Assuming I’m understanding this approach correctly, I’m not really that keen on it to be honest. I don’t like the cost of the background keygen work, nor the overhead of managing the cache (we’d presumably want to encrypt the cache file if it contains a pile of private keys?) Also, come time to relocate, if the cache didn’t contain a suitable key we’d be stuck with having to create a keypair on the fly, i.e. more or less back at square one.
it does’t store 8 keys first, then 16 keys, then going on. It just assume the max prefix length at beginning and then store any keys. i.e. we store 01011101110100111000110001...
at the beginning, then use it for 010
or 01011
etc.
This is kind of sacrifice space for time, and does have the risk of miss hit when network grows super large (unless you want to create a super large lookup file)
I agree this may incur other concerns, such as protection of private key. So this shall be totally optional.
Regarding store private key only, seems I am wrong with that. It has to be the key-pair to be stored.
Then in this case it shall be a seed
to be stored, and the user has to use a seeded key generator?

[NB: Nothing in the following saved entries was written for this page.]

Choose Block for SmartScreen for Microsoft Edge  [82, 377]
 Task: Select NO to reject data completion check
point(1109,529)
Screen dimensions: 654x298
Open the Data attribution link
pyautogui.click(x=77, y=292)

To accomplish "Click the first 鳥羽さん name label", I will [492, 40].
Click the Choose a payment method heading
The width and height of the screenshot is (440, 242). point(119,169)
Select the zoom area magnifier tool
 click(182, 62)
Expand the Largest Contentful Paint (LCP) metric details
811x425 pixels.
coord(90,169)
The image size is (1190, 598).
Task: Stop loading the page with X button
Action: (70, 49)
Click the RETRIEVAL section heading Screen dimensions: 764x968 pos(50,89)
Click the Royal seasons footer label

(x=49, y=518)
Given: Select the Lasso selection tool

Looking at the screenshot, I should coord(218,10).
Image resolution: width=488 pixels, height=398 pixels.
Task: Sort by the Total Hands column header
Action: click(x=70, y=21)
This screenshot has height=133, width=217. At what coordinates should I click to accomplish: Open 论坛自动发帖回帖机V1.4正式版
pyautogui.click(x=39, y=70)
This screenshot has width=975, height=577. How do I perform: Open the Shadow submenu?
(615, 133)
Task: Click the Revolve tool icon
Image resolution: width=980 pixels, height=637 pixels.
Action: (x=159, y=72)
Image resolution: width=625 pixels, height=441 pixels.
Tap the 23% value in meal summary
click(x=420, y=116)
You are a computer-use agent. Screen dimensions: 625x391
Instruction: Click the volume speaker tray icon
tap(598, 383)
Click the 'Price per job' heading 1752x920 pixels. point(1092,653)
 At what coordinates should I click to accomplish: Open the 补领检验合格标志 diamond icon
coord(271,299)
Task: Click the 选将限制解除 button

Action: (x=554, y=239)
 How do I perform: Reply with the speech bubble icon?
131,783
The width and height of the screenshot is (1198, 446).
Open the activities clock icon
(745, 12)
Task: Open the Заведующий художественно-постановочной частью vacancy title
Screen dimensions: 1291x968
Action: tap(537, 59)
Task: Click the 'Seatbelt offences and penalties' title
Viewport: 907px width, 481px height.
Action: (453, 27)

No, I think libsodium provides the functionality to extract the seed and public key from just the private key. I’m pretty sure that’s not exposed through rust_sodium, but it should be trivial to add it.
Maybe just worth mentioning here about an orthogonal case which could make using HDKey(like) concept more difficult: there’s a rule that each time you get from Adult to Elder (promotion) you need to come up with a new Public-key (which is your ID) in order to make the Live/Gone blocks unique and non-replayable. This new Key ofc has to be chosen in the range given by the Elders who are promoting you and you will need to permute to fit that range. Without this you can have, within the same current prefix, Live(A) -> ... -> Gone(A) -> ... -> Live(A)
where Gone(A) can now be replayed (or even Live(A)). So to make it unique, the currently discussed plan is to have Live(A) -> .. -> Gone(A) -> .. -> Live(A-new) -> .. -> Gone(A-new) -> .. -> Live(A-new-new)
kind of a strategy. If we stick to this rule then we were contemplating that there will be places where we would require iterative key-generation to fit a range anyway.
Again, the random bytes XORed with the existing public key would allow for unique Live
blocks at minimal cost to all involved. In this case, the leading (most significant) bits of the random data would be tweaked to ensure the promoted peer’s new ID fits the target address range.
Yes with a slight side-effect of your ID no longer being you public-key (requiring a separate ID by XORing PK+RandXOR and actual PK to verify us) - which may/may-not be that bad a thing.
This is the part that makes me most uncomfortable about the background work - somehow in my mind it’s highly likely to not fit once a range constraint is given.
I am unconvinced that the work required to generate the correct key is beyond what a node should be able to do easily.